#### DATA SHOWN

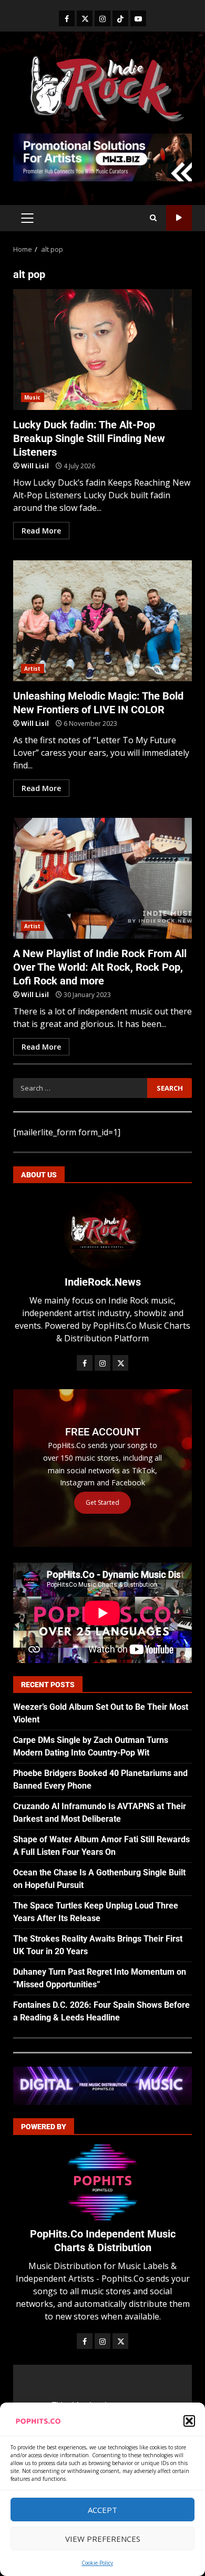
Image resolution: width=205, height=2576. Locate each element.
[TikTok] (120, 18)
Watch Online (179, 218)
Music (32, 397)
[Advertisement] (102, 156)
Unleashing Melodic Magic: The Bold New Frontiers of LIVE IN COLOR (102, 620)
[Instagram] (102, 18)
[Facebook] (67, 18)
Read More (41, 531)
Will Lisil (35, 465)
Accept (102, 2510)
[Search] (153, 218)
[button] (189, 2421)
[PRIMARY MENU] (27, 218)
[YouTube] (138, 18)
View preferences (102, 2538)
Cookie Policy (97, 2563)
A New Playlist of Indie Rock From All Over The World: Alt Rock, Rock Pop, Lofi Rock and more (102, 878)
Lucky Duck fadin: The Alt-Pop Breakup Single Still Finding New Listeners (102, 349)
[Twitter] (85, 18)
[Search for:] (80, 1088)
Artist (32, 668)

########
#### DATA SHOWN

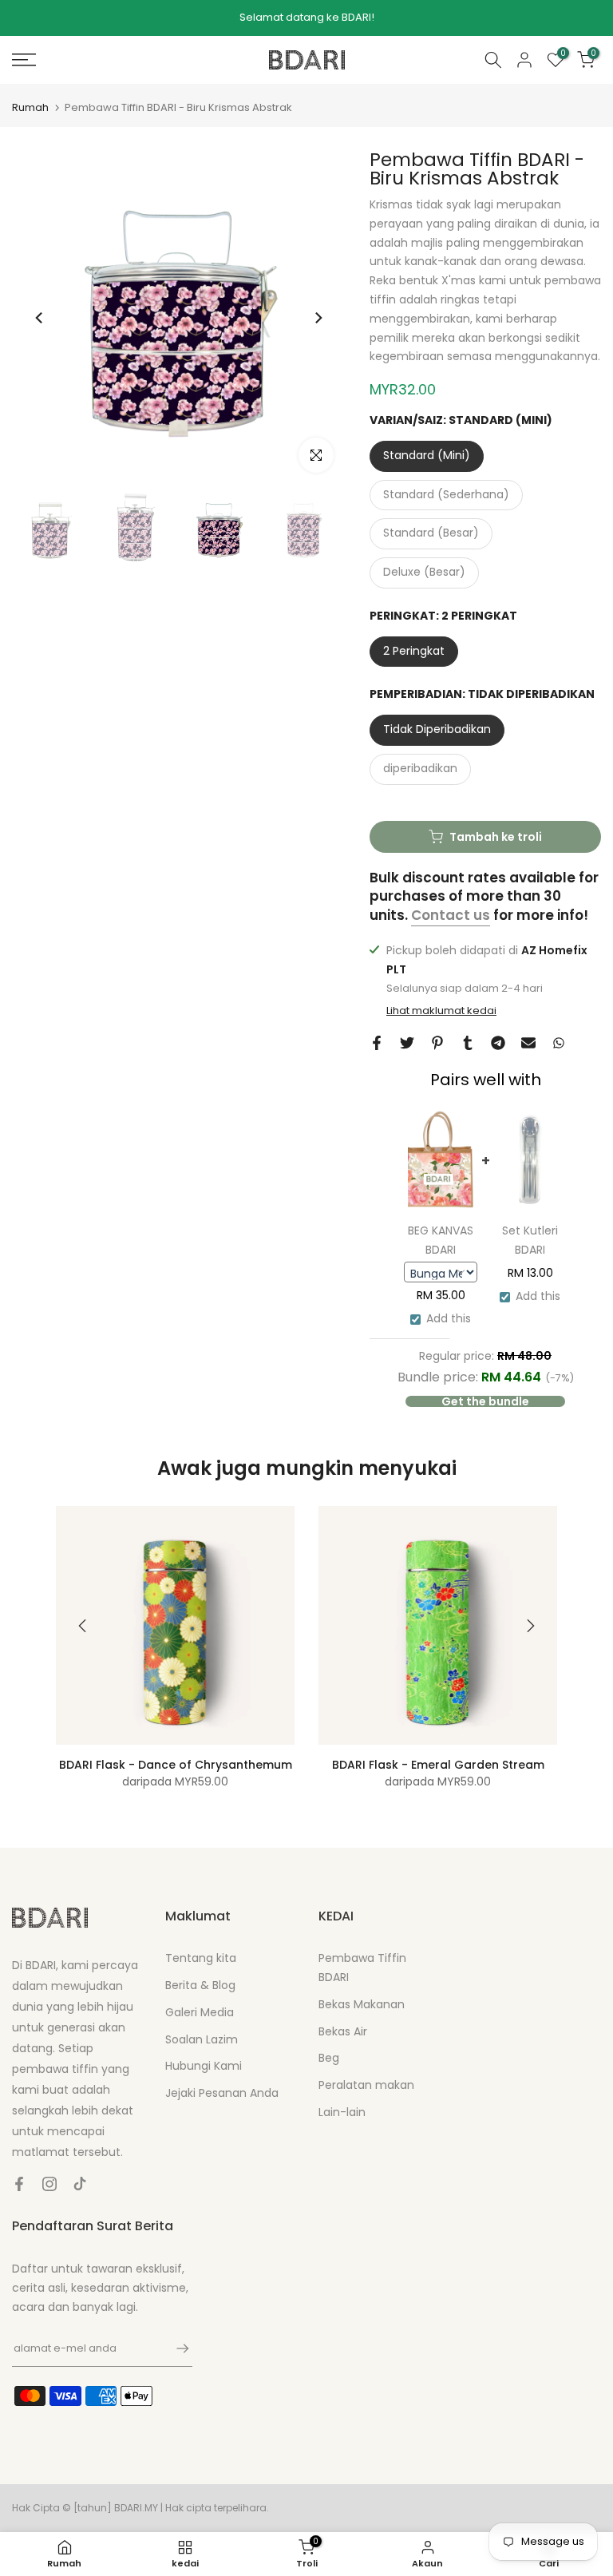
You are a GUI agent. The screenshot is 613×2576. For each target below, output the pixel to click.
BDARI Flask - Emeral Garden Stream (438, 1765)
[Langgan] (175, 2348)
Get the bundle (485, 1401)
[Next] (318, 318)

########
#### DATA SHOWN

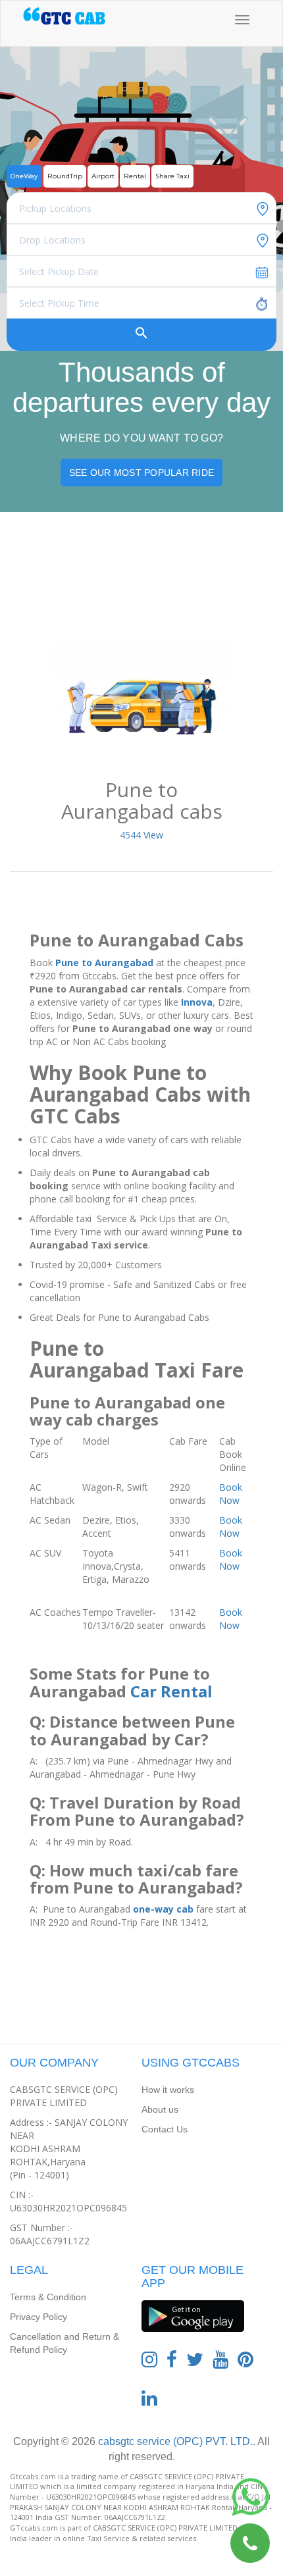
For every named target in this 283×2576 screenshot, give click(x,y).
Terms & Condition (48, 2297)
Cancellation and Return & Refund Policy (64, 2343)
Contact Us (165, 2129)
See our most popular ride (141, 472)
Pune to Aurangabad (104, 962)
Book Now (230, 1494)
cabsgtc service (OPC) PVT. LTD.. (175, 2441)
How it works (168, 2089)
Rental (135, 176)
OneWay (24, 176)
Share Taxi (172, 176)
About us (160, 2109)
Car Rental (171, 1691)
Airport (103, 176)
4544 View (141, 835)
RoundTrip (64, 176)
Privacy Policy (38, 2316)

########

▶ [TASK DIRECTIONS] Starting at the line above that contains "[Search] (153, 218)", write out each line exactly until the line that contains "A New Playlist" has been written, and stop there.

▶ [TASK OUTPUT]
[Search] (153, 218)
[button] (189, 2421)
[PRIMARY MENU] (27, 218)
[YouTube] (138, 18)
View preferences (102, 2538)
Cookie Policy (97, 2563)
A New Playlist of Indie Rock From All Over The World: Alt Rock, Rock Pop, Lofi Rock and more (102, 878)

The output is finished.